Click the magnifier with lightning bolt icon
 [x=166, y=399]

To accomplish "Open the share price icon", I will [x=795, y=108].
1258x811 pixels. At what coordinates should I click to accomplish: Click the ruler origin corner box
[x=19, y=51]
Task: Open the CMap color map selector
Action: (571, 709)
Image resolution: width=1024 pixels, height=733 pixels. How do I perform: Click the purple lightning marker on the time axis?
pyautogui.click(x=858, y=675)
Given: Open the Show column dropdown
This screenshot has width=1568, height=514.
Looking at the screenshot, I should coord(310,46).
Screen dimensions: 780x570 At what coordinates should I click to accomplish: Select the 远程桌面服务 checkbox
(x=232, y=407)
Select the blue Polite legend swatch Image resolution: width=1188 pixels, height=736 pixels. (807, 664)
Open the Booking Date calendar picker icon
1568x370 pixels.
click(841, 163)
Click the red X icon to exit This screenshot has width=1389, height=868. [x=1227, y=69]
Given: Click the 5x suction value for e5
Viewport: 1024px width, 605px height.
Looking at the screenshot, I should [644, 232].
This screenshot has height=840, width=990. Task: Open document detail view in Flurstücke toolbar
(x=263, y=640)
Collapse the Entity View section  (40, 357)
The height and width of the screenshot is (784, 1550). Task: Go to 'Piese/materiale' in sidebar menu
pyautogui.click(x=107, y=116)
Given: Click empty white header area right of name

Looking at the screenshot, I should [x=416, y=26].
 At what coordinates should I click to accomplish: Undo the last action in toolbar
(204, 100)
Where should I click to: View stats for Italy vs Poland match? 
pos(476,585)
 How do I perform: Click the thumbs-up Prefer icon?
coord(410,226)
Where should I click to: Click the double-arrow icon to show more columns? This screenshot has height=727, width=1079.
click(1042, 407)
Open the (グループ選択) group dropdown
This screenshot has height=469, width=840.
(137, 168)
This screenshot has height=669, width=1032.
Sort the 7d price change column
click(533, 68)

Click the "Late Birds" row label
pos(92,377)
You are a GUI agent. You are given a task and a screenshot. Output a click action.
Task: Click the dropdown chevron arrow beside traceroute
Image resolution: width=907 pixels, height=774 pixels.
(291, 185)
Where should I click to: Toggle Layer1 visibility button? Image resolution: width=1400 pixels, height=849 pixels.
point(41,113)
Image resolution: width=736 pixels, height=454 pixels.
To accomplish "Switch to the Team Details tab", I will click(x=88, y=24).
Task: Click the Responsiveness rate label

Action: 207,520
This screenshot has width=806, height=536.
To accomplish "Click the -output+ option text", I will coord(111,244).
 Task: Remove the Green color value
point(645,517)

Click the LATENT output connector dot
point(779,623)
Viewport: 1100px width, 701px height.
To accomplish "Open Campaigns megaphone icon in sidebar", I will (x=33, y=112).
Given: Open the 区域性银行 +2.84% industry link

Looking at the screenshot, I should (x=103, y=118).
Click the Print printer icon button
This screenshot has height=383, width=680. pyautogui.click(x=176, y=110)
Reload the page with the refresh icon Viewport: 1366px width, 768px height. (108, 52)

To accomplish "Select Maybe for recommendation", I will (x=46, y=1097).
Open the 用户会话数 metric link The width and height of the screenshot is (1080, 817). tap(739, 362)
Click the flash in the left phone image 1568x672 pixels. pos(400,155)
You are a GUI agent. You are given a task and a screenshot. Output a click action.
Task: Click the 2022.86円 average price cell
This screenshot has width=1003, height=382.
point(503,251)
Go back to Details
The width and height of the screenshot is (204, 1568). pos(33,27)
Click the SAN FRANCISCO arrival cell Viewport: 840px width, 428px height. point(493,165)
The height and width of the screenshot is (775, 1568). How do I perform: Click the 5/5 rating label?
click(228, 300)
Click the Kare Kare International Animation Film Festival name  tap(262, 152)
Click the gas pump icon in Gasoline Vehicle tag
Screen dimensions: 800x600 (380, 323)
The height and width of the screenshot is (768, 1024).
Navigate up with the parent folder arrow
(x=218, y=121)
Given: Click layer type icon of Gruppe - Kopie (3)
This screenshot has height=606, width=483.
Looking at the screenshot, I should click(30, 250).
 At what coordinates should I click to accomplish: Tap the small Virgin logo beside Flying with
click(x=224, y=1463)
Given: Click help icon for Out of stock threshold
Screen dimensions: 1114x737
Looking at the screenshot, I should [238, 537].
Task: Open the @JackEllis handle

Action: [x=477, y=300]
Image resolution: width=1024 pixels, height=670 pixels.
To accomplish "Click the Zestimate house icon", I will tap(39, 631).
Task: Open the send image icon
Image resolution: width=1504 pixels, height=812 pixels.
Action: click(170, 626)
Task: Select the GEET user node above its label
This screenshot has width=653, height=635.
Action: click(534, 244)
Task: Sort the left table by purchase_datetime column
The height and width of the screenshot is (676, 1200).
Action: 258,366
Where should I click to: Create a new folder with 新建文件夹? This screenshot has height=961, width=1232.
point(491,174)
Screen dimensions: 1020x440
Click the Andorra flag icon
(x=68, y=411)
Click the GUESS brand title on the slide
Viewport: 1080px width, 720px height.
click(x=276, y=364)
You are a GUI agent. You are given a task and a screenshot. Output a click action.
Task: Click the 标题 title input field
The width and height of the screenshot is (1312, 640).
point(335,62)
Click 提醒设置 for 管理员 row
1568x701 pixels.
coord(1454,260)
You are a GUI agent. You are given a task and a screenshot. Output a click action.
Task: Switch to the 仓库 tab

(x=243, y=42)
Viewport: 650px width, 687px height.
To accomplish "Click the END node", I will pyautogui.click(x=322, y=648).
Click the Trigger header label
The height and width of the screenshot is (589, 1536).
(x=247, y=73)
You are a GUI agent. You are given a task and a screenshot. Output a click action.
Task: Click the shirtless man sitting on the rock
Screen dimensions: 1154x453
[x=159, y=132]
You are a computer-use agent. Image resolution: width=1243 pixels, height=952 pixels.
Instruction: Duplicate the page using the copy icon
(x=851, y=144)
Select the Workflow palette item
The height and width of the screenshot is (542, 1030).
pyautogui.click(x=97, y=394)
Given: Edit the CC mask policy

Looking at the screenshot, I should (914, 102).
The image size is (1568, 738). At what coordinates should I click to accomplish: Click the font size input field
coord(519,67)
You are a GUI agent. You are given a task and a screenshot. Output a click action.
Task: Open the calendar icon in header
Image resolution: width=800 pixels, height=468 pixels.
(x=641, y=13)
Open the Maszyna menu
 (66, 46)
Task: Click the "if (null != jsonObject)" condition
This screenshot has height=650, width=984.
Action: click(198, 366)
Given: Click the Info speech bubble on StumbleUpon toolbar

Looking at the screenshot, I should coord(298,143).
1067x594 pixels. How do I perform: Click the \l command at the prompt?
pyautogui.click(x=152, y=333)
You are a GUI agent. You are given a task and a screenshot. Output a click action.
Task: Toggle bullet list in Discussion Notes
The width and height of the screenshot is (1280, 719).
____________
* WORK REQUEST
Within the data above, the lines from the one with "This screenshot has height=606, width=483." to the one with "Task: Click the 标题 title input field" must be repeated exactly; no other line belongs in the answer.

* TASK RESPONSE
This screenshot has height=606, width=483.
Looking at the screenshot, I should click(30, 250).
 At what coordinates should I click to accomplish: Tap the small Virgin logo beside Flying with
click(x=224, y=1463)
Given: Click help icon for Out of stock threshold
Screen dimensions: 1114x737
Looking at the screenshot, I should [238, 537].
Task: Open the @JackEllis handle

Action: [x=477, y=300]
Image resolution: width=1024 pixels, height=670 pixels.
To accomplish "Click the Zestimate house icon", I will tap(39, 631).
Task: Open the send image icon
Image resolution: width=1504 pixels, height=812 pixels.
Action: click(170, 626)
Task: Select the GEET user node above its label
This screenshot has width=653, height=635.
Action: click(534, 244)
Task: Sort the left table by purchase_datetime column
The height and width of the screenshot is (676, 1200).
Action: 258,366
Where should I click to: Create a new folder with 新建文件夹? This screenshot has height=961, width=1232.
point(491,174)
Screen dimensions: 1020x440
Click the Andorra flag icon
(x=68, y=411)
Click the GUESS brand title on the slide
Viewport: 1080px width, 720px height.
click(x=276, y=364)
You are a GUI agent. You are given a task and a screenshot. Output a click action.
Task: Click the 标题 title input field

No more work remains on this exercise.